▸ **Problem to work on**
The lines to be extracted begin at the line containing "Viewport: 552px width, 340px" and end at the last line of the data below; copy them exactly and leave out the pictures.

▸ **Exercise data**
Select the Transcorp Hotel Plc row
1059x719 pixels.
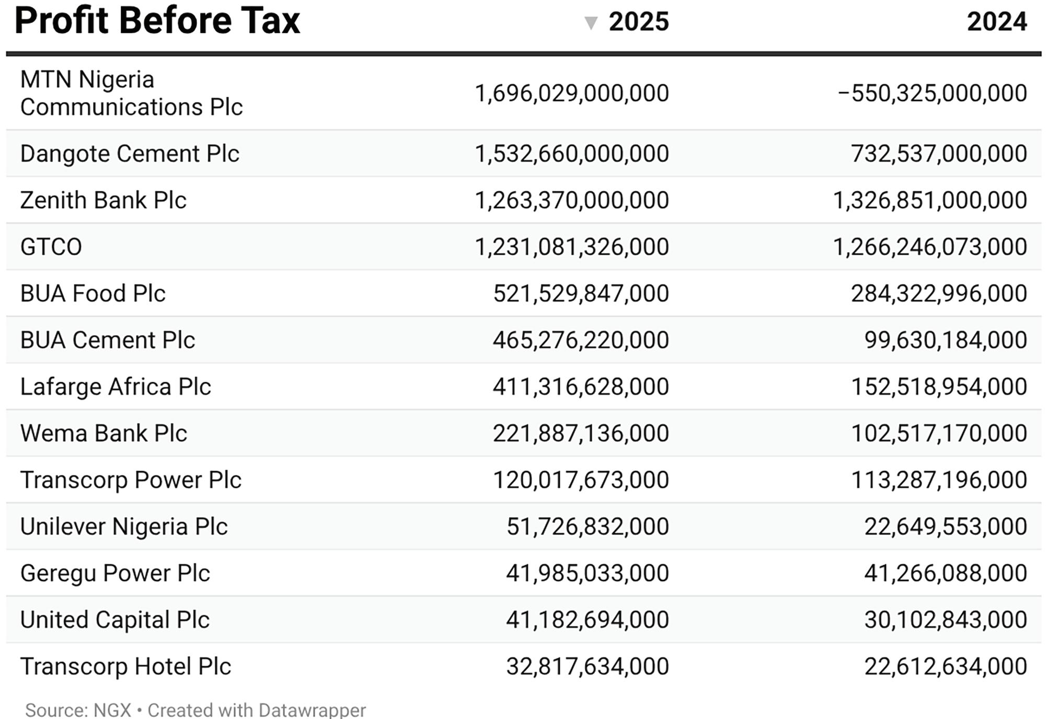coord(524,666)
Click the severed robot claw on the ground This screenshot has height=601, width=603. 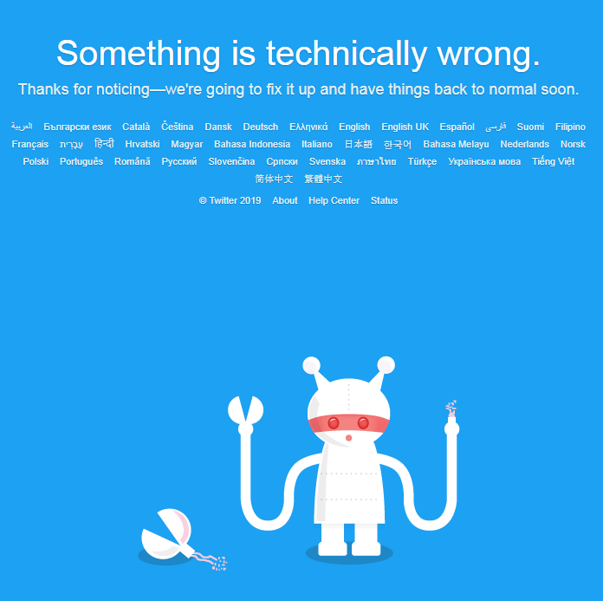tap(181, 539)
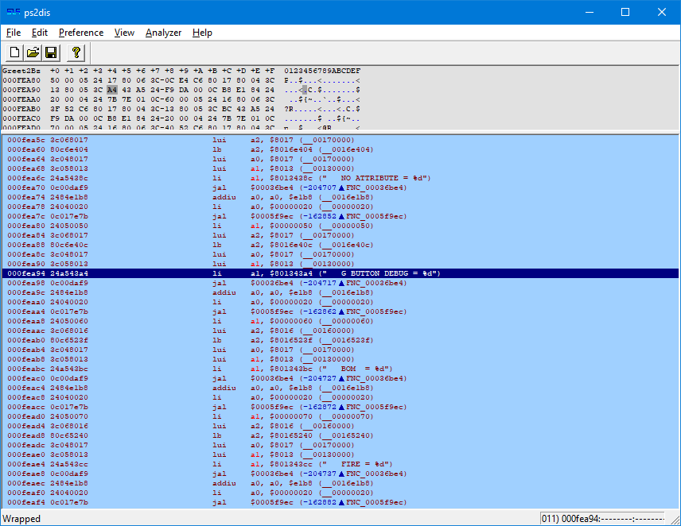The image size is (681, 526).
Task: Click the New file toolbar icon
Action: tap(14, 53)
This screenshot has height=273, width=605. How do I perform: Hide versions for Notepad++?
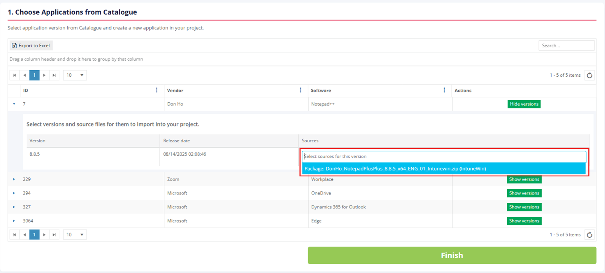(524, 104)
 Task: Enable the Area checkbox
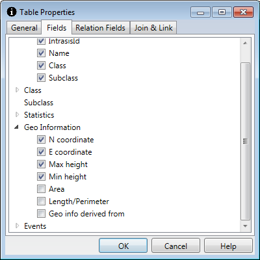pyautogui.click(x=41, y=189)
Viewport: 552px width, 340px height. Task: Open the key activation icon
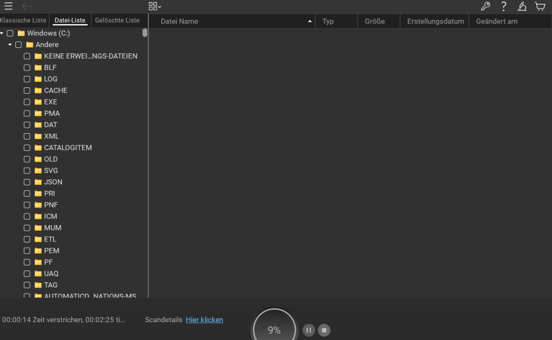(485, 6)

▸ **Reply**
Viewport: 552px width, 340px height. Task: Open the key activation icon
(485, 6)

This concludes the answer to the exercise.